Maricopa County Attorney Bill Montgomery reminded the public in a press conference that “Elijah did nothing wrong” and didn’t do anything to provoke the attack. While some have focused on Mr. Adams’ mental health history as a possible motive, Mr. Montgomery encouraged people to shift the narrative back to Elijah, who was the victim.

“Elijah did nothing wrong,” stressed Mr. Montgomery, the father of a teenaged son, who at one point choked up. “He was at a convenience store. He was just in there shopping, buying whatever a 17-year-old boy is going to buy.”

Elijah’s parents said the same as they described their son in glowing terms.

“He was a good kid, very good kid, always wanted to help people in general,” Rahim Al-Amin said in a television interview shortly after his son’s death. “He was just my son, I mean, he was just a good kid going to school. ... He was just a good kid. It’s unfortunate this happened to him. He liked to play sports, he always wanted to help others. He was just a clown, was happy-go-lucky, that’s was who he was. I could say a lot of things about my son but …”

Elijah’s mother said her son was a smart, caring young man who loved to laugh, rap music, loved videogames and loved his family, always looked after his brothers and sister. Elijah was slated to be a senior this year at Apollo High School, would have turned 18 at the end of July, was in the ROTC and wanted to become a Marine and start his own business.
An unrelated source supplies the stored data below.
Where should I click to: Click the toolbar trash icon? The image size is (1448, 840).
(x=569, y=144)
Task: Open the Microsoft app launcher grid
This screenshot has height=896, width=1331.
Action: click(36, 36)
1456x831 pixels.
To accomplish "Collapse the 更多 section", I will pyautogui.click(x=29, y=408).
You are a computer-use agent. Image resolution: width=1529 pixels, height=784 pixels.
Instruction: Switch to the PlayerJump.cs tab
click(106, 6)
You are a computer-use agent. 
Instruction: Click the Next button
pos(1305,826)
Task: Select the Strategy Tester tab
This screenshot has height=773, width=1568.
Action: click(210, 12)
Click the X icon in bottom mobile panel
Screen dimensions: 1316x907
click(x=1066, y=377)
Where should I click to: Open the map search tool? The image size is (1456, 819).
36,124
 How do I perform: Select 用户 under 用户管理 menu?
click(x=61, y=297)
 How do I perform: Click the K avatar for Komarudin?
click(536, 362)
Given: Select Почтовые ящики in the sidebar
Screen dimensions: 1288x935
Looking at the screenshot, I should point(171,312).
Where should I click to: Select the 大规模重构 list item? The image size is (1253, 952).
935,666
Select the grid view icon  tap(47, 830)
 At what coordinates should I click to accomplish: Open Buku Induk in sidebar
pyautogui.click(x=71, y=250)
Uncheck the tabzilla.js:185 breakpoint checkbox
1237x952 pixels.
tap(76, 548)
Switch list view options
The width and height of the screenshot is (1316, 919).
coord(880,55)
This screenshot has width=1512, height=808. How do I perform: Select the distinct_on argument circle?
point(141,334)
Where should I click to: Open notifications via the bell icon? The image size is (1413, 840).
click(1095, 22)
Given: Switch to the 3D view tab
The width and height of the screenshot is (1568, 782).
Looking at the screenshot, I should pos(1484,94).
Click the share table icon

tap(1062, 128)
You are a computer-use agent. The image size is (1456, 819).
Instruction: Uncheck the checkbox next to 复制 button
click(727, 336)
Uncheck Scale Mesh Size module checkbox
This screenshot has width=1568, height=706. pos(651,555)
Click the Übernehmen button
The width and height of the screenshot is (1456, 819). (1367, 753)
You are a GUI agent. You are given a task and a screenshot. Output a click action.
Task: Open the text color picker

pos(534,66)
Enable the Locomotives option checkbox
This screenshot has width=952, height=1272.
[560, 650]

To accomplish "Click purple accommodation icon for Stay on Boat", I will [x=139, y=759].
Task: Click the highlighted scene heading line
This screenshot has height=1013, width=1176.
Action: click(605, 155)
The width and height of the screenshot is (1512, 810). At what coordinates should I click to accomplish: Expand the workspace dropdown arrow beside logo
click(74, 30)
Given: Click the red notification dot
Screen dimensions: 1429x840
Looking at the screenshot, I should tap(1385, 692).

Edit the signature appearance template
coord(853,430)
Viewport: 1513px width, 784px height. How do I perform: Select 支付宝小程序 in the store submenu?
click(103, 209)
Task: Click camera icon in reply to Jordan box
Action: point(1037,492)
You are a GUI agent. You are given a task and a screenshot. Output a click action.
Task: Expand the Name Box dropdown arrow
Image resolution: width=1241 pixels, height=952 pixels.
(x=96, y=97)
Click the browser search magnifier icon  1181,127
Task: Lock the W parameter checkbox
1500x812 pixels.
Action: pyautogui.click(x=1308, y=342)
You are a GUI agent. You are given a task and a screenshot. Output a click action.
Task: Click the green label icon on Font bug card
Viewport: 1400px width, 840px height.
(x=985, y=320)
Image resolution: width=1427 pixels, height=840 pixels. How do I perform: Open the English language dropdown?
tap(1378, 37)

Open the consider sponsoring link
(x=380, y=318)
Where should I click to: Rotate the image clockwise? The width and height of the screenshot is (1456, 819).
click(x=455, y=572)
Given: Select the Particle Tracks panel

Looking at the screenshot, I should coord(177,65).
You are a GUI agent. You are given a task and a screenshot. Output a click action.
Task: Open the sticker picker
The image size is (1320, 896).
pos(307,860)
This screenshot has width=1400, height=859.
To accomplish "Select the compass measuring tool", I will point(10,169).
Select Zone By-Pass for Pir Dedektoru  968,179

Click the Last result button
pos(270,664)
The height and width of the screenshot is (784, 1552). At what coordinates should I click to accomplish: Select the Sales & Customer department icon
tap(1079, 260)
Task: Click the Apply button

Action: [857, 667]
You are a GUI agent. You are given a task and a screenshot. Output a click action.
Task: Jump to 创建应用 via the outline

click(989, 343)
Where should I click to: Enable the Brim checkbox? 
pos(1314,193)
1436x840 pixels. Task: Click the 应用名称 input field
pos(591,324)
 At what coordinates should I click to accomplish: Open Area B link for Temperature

Milwaukee-based mental health expert and licensed psychologist Dr. Ramel Kweku Akyirefi Smith said he thinks what happened represents a failure on multiple levels.

“Corrections knew he had significant health issues. The lawyer said so,” said Dr. Smith, who is also an author, and mental performance coach. “He had had no follow up with anybody. He apparently had mental health issues and was in jail for being violent. He had a propensity to be violent.”

“This is also a failure of the criminal justice system and society at large for allowing racism to persist. It’s the media and Donald Trump who’s made rap music appear to be the trigger. He felt he was doing a ‘service.’ In this environment, our color and skin is weaponized. Even this young man’s light skin was no protection. This is even worse than Trayvon (Martin). He was minding his own business. I don’t care if the music was on his hip, on his head or in the car. This should not have happened.”

What the country is seeing play out now is a legacy of White supremacy, Dr. Smith said. “They’re seeing a person of color and see everything that’s negative and evil,” he said. “I don’t give Trump that much credit. He allowed people to show their true colors. It’s no longer political correctness. This is America in 2019. But this has always been America. Now all this is in full bloom. Are we doing enough to defend ourselves? No! No, we aren’t doing enough. It’s like a bully. He’s going to mess with you until you fight back and kick his butt.”

“Because we don’t do anything it’s allowed to go on. Until there’s retaliation, they’ll keep doing it. My people built this land and I’m not going anywhere. We must demand reparations, land and money. We have to come together to be effective. Until there’s unity, we’ll be vulnerable.”